**Exercise requirements:**
A. Render the sentence "Visual-motor ability is the integration between visual perception and motor skills." from the Neodroid text into Spanish.
B. Name every stage of human life that the Neodroid text mentions in describing how humans learn.
C. Copy everything in the Neodroid text from "The perfect accelerated" down to "possible in the real world.", substituting "physical reality" for "the real world" wherever it occurs.

**Extract:**
● ● ● ● ● ● ●

Welcome to Neodroid’s documentation!¶
Creating a reality-ready robot brain in virtual reality
Project idea¶
The idea of Neodroid is to create a reality-ready robot brain in virtual reality. We specifically focus on creating a robot brain capable of humanoid visual-motor ability. Visual-motor ability is the integration between visual perception and motor skills. More specifically, it is the ability to perform constructive tasks integrating both visual perception and motor skills. The motivation behind Neodroid is to enable robots to assist humans in performing such tasks.
Humans have the only known visual-motor function that we truly understand through experience. Even so, we have not been able to reproduce human-level visual-motor function in a robot, despite the super-human non-visual motor skills in robots. Humans learn through a relatively slow process that unfolds over years, from the baby stage, through childhood and into adulthood. In Neodroid, we seek to develop humanoid visual-motor function in an accelerated learning environment, so that a robot can learn in days or weeks what may take a human years to learn.
The perfect accelerated learning environment is virtual reality (VR), where time can be sped up, and robots can move and learn faster and safer than in reality. The vision behind Neodroid is to teach robots how to perform visual-motor tasks, by training their brains in virtual reality. This is similar in philosophy to how Neo in the movie “The Matrix” learnt kung fu over the course of several hours within a simulator – in just a few seconds in the real world. Similarly, in Neodroid we will create a robot brain by training it – using deep learning – in virtual reality, much faster and safer than possible in the real world.
The essence of Neodroid is shown in Figure 1. The ‘baby’ phase is shown to the left in the picture, and involves growing the basic visual-motor ability of the brain in virtual reality, so that it can represent the connections between visual perception and motion. Similar to the baby phase in humans, where the baby brain transitions from a blank brain – tabula rasa – to a brain capable of representing the basic structures of reality. There is no human teacher present in the baby phase – in which environment-assisted learning takes place. Environment-assisted learning implies learning purely by observation of the environment. In Figure 1 this is illustrated by the virtual robot just observing images of the falling strawberries together with environment-provided information on the underlying 3D position and pose of each strawberry. The ‘school’ phase follows, in which a human enters virtual reality and demonstrates the visual-motor associations and motion patterns that define different visual-motor tasks. In the school phase, the brain structure develops further and is capable of representing complex spatio-temporal sequences of visual-motor response patterns. After the school phase, the brain is transferred from the virtual to the real robot, so learnt visual-motor skills can be applied in the real world.

● ● ● ● ● ● ●

Recorded data
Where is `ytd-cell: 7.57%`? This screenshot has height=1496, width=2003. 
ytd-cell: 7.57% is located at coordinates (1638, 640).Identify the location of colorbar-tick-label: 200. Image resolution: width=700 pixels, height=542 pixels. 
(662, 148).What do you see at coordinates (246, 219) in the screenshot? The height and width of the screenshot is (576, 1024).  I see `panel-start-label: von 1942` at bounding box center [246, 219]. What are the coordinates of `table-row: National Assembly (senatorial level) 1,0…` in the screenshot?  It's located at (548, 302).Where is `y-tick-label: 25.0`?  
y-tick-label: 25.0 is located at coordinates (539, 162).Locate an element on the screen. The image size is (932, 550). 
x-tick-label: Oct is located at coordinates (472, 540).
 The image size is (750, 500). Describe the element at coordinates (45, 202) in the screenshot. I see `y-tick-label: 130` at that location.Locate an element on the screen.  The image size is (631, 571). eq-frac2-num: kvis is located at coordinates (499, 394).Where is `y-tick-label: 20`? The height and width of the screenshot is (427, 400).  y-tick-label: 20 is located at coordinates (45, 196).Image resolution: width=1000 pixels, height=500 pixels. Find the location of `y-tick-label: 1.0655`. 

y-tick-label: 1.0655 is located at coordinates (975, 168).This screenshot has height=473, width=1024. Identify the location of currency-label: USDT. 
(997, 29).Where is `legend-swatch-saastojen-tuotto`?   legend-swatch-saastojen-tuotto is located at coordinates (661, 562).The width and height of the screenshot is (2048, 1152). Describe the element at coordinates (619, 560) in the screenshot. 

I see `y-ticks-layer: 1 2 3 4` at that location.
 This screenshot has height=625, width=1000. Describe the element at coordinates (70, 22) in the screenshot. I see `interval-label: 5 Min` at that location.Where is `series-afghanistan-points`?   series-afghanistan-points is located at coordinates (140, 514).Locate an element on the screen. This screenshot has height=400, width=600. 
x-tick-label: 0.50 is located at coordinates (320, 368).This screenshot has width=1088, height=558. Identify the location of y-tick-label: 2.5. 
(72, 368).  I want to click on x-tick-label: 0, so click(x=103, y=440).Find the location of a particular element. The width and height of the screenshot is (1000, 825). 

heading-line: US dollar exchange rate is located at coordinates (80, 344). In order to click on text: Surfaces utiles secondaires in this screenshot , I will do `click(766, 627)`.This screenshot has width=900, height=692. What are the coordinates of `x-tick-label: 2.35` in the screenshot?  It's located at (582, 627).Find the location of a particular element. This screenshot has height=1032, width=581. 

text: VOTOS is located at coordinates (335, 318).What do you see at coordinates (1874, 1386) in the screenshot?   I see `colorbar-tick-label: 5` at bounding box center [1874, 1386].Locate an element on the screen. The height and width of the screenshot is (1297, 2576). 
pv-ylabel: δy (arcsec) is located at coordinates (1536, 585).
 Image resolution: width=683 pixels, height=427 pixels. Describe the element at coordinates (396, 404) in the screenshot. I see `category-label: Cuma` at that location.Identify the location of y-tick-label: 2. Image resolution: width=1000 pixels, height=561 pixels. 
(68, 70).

● ● ● ● ● ● ●

**Answers to the tasks:**
A. La capacidad visomotora es la integración entre la percepción visual y las habilidades motoras.

B. the baby stage, childhood, adulthood

C.
The perfect accelerated learning environment is virtual reality (VR), where time can be sped up, and robots can move and learn faster and safer than in reality. The vision behind Neodroid is to teach robots how to perform visual-motor tasks, by training their brains in virtual reality. This is similar in philosophy to how Neo in the movie “The Matrix” learnt kung fu over the course of several hours within a simulator – in just a few seconds in physical reality. Similarly, in Neodroid we will create a robot brain by training it – using deep learning – in virtual reality, much faster and safer than possible in physical reality.